Persönliche Meinung: Ich liebe den Spielmodus "Der letzte Widerstand" und tue mich etwas schwer mit dem Multiplayer oder dem Kampagnen-Modus aus Retribution. Ich würde es also begrüßen, wenn sie etwas mehr Elemente aus dem Survival-Modus reinbringen würden.


----------



## Axel_Foly (17. August 2011)

bin mal gespannt was die draus machen. hört sich auf jeden fall gut an!


----------



## Lemiewings (17. August 2011)

Dann wollen war mal hoffen das die den Teil nicht genauso verhunzen, wie DoW 2 und seine AddOns, die waren einfach nur langweilig und spielten sich schlecht. Ich hoffe mal die führen den Basen bau aus DoW1 wieder ein, und jaja ich weiß, "Basen bau hat in Warhammer nix zu suchen!". Nur ist das hier ein PC RTS Spiel und kein Tabletop .


----------



## myladoom (18. August 2011)

Lemiewings schrieb:


> Dann wollen war mal hoffen das die den Teil nicht genauso verhunzen, wie DoW 2 und seine AddOns, die waren einfach nur langweilig und spielten sich schlecht.
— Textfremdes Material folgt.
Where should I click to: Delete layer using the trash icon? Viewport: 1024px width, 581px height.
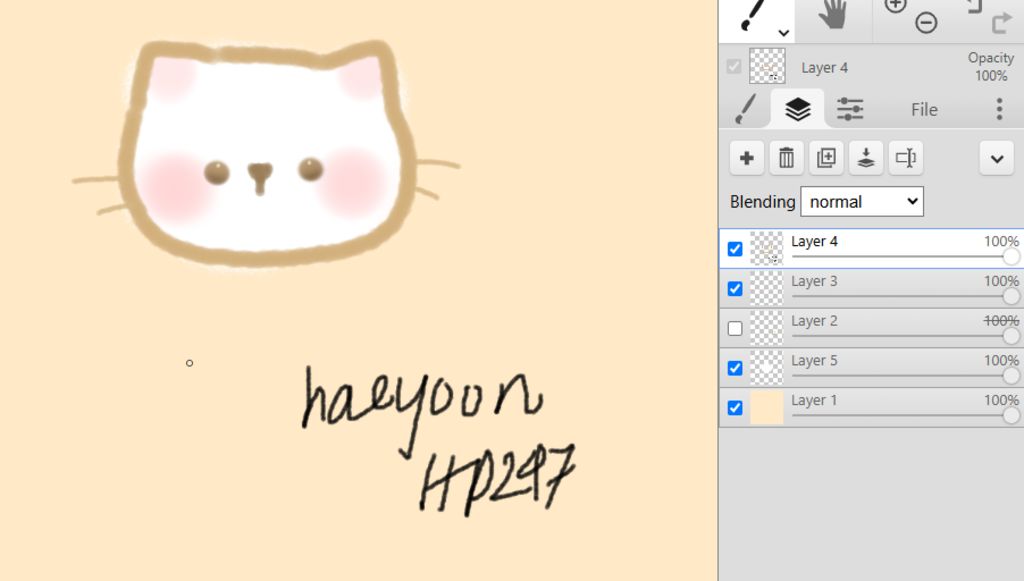(x=786, y=158)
Ich hoffe mal die führen den Basen bau aus DoW1 wieder ein, und jaja ich weiß, "Basen bau hat in Warhammer nix zu suchen!". Nur ist das hier ein PC RTS Spiel und kein Tabletop .
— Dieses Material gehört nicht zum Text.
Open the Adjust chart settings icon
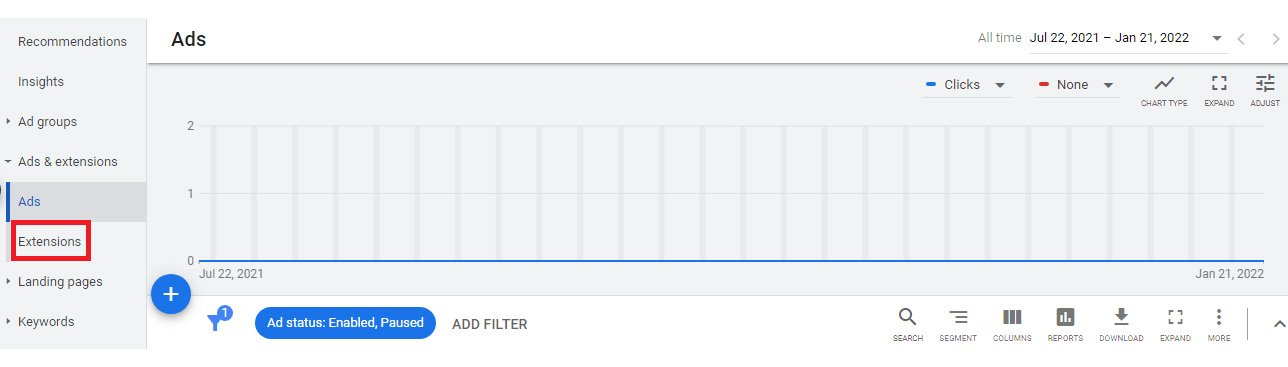This screenshot has width=1288, height=367. [1265, 84]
 Das ist deine meinung. Aber meiner Meinung nach ist DoW2 ein wüdidiger nachfloger von DoW1 gewesen. Story Top. Das ist meine Meinung


----------



## hanfi104 (18. August 2011)

Lemiewings schrieb:


> Dann wollen war mal hoffen das die den Teil nicht genauso verhunzen, wie DoW 2 und seine AddOns, die waren einfach nur langweilig und spielten sich schlecht. Ich hoffe mal die führen den Basen bau aus DoW1 wieder ein, und jaja ich weiß, "Basen bau hat in Warhammer nix zu suchen!". Nur ist das hier ein PC RTS Spiel und kein Tabletop .


 Ich hatte bei DoW2 auch kein Problem mehr das kein Basenbau dabei war, die Story war sehr gut auch Chaos Rising war Story und Spieltechnisch sehr unterhaltsam. Retribution war von der Kampagne her mega grottig, zwar 6 Fraktionen aber 6 mal die gleiche Maps!
Geil hoffe es gibt bisschen mehr Basenbau und wieder ein Grafikupdate.


----------



## w00tification (18. August 2011)

Ich finde DoW2 eigentlich ein gelungenen Nachfolger, wie myladoom auch sagt. Es ist im Grunde seeeehr gut. Aber ich persönlich finde mich noch schwer zu recht und spiele lieber die TLS. Das leveln und das Teamwork ist da eben auf einer ganzen anderen Ebene ^^ viel wichtiger! Und das macht Spaß ohne Ende.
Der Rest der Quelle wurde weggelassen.